Glennmont Partners has completed the acquisition of a 42MW windfarm project located in Sicily from Athena Investments. As part of the same transaction, private investment house Ardian Infrastructure, has completed the acquisition via its controlled company 4New, of a 157.2MW portfolio of brownfield wind farms and photovoltaic plants located in Italy and Spain.
The windfarm in Italy started operations in 2010, benefits from a Feed in Tariff scheme and is located in an area with outstanding wind resources. This acquisition represents a further step in the capital deployment of Glennmont’s €850m Clean Energy Fund III which achieved final close in June.
Following the French onshore and German offshore windfarms acquisition, the closing of this transaction is a further step toward the investment of Glennmont Clean Energy Fund Europe III (“Fund”). The deal helps to sustain Glennmont’s recent momentum with investors following the sale of the Italian solar portfolio held by its first equity fund and the acquisitions of several clean energy loan portfolios by Glennmont’s renewable energy credit fund (Glennmont REBS Europe Fund I).

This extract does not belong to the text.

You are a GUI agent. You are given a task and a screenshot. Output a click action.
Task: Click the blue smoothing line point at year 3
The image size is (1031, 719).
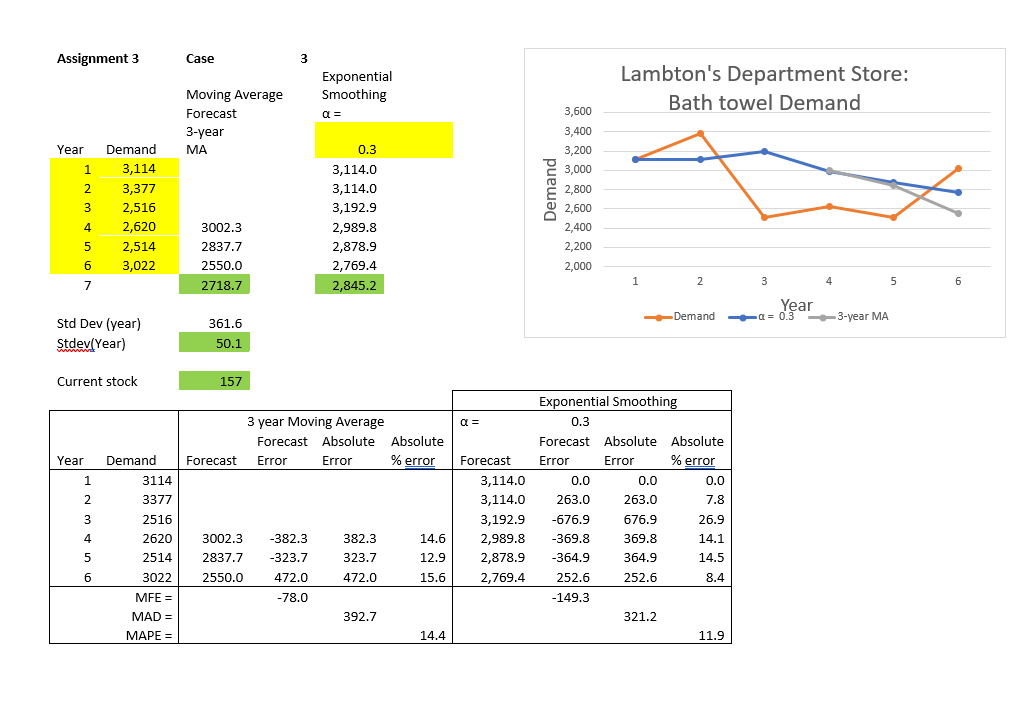coord(764,151)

The acquisition further enhances Glennmont’s reputation in clean energy infrastructure, their expertise for providing attractive risk-adjusted returns to investors and the strong growth opportunities that renewables continue to enjoy as an asset class.
Francesco Cacciabue, CFO and Partner at Glennmont Partners, says: “We are pleased to be completing the third acquisition of Glennmont’s Clean Energy Fund III. This transaction proves the quality and feasibility of Glennmont’s investment strategy delivering good performance and predictable returns for investors.

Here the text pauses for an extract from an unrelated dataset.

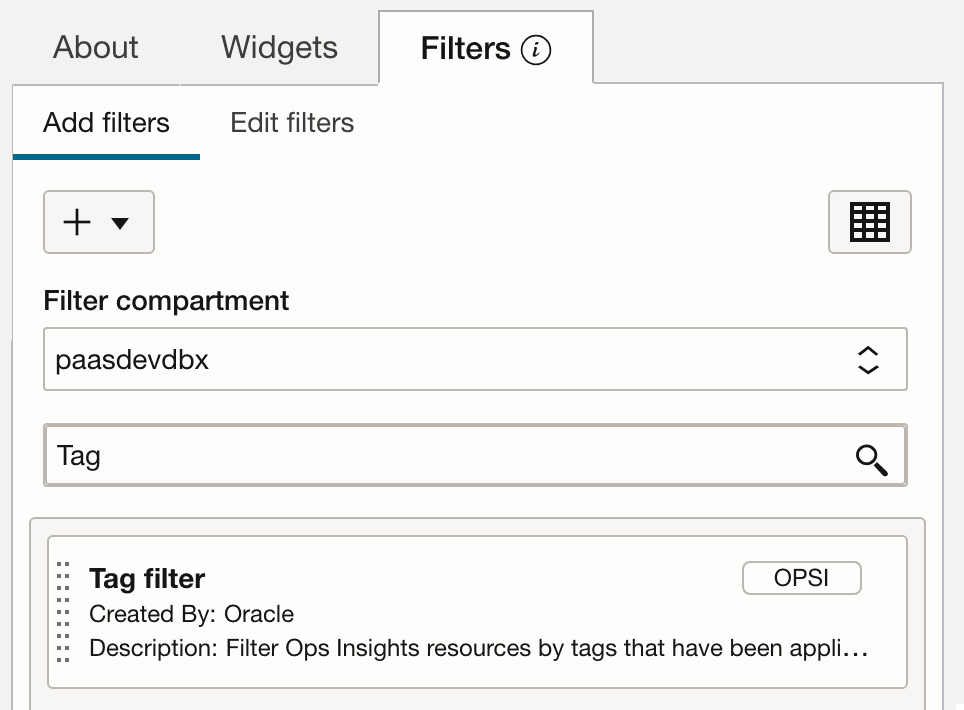
Task: Open the Filters info tooltip icon
Action: [x=537, y=48]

“The complexity of this transaction was underpinned by the level of expertise across our specialist team at Glennmont and proves the quality of our origination capabilities in local markets. We were delighted to work with Ardian on this transaction and we look forward to further opportunities to co-operate with them on deals in the future.”
In the transaction structuring L&B Partners has been involved. DLA Piper and L&B Partners Avvocati Associati acted as legal advisors, EOS Consulting acted as technical advisor and Studio Tremonti Romagnoli Piccardi e Associati acted as tax advisor for the transaction.